Requirements → Pick out each line below that contains the word "Given" and copy it. Case counts.

[Records for finding displayed items]
::::

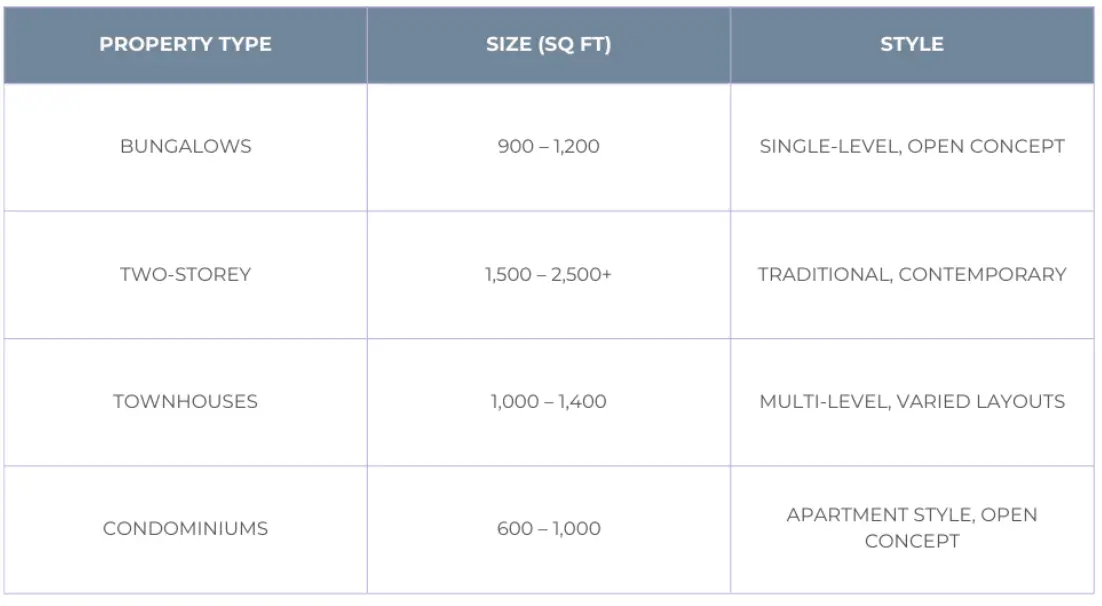The height and width of the screenshot is (606, 1102).
Task: Click the word TRADITIONAL in style column
Action: [x=822, y=274]
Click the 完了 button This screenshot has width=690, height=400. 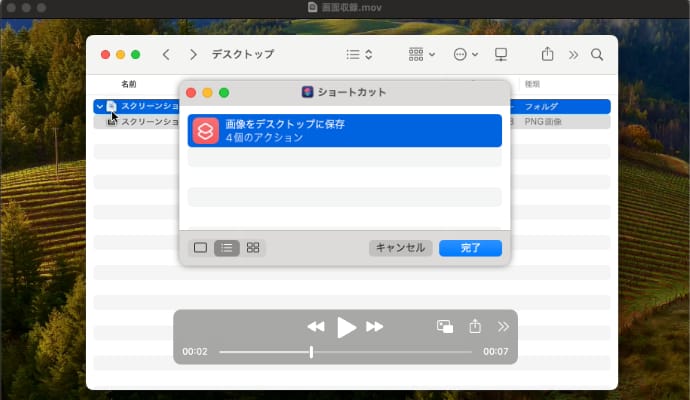tap(470, 247)
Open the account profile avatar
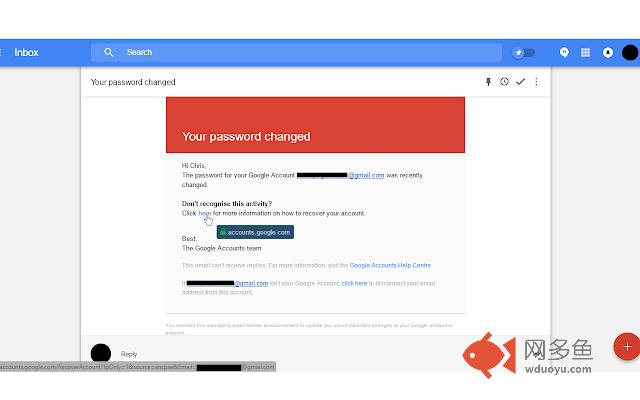Viewport: 640px width, 400px height. click(x=630, y=52)
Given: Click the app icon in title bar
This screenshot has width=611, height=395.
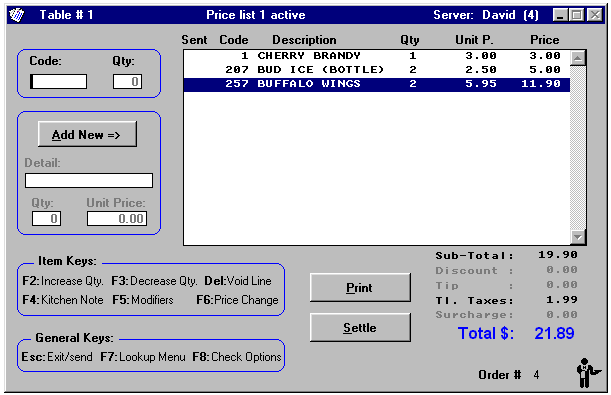Looking at the screenshot, I should [17, 15].
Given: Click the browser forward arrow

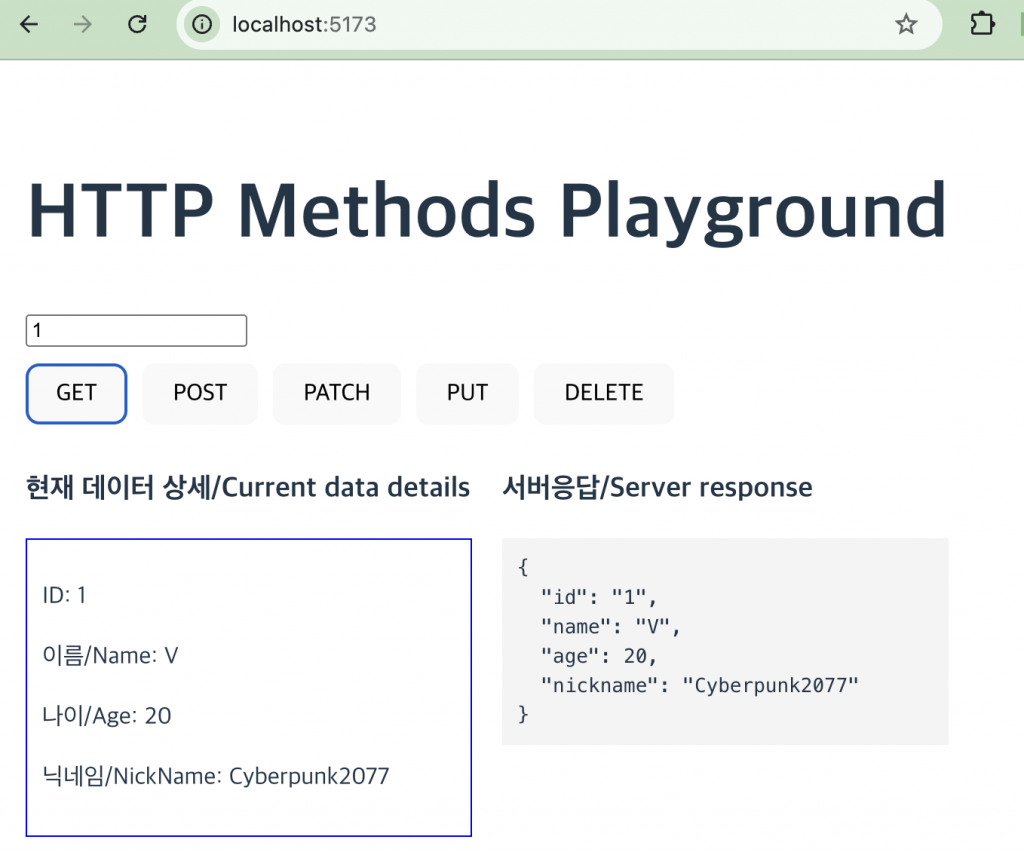Looking at the screenshot, I should pyautogui.click(x=83, y=25).
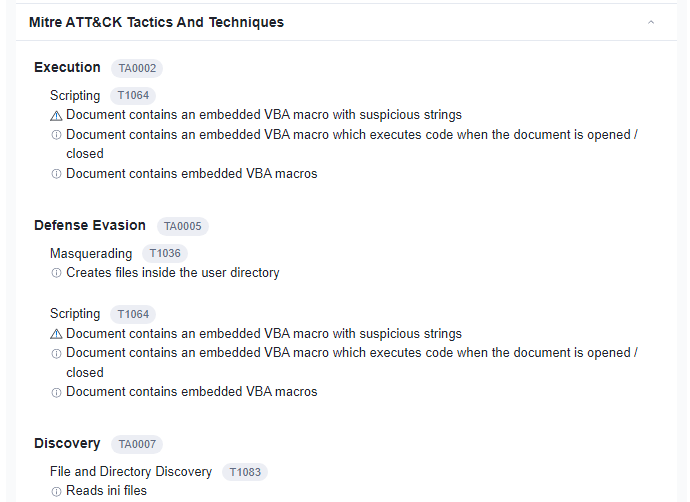
Task: Open the TA0007 tactic tag
Action: pos(137,444)
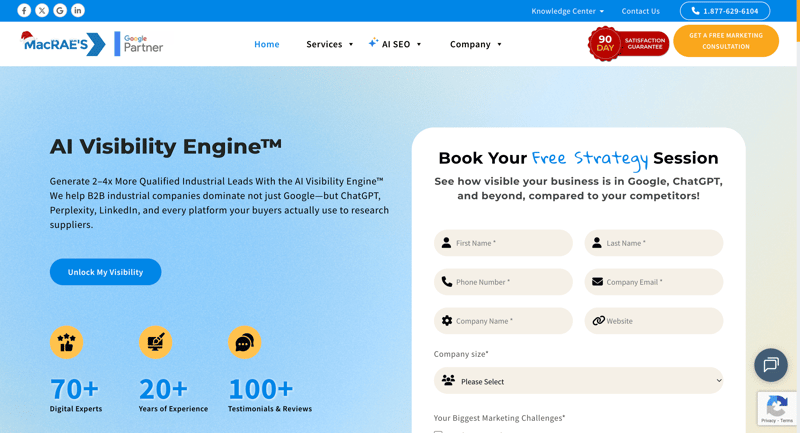Click the X (Twitter) social icon
800x433 pixels.
point(42,10)
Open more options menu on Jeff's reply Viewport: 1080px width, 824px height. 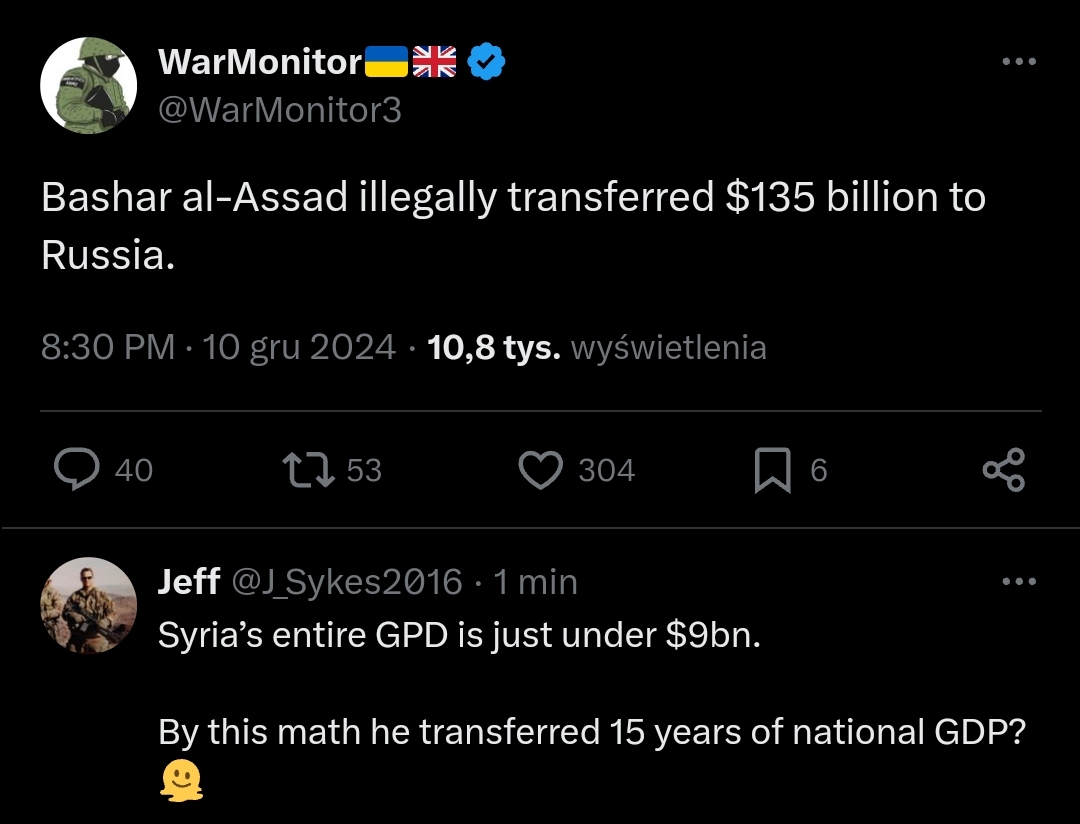pos(1018,581)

::::

Written response →
Given: Click the app icon in title bar
Given: Click the browser forward arrow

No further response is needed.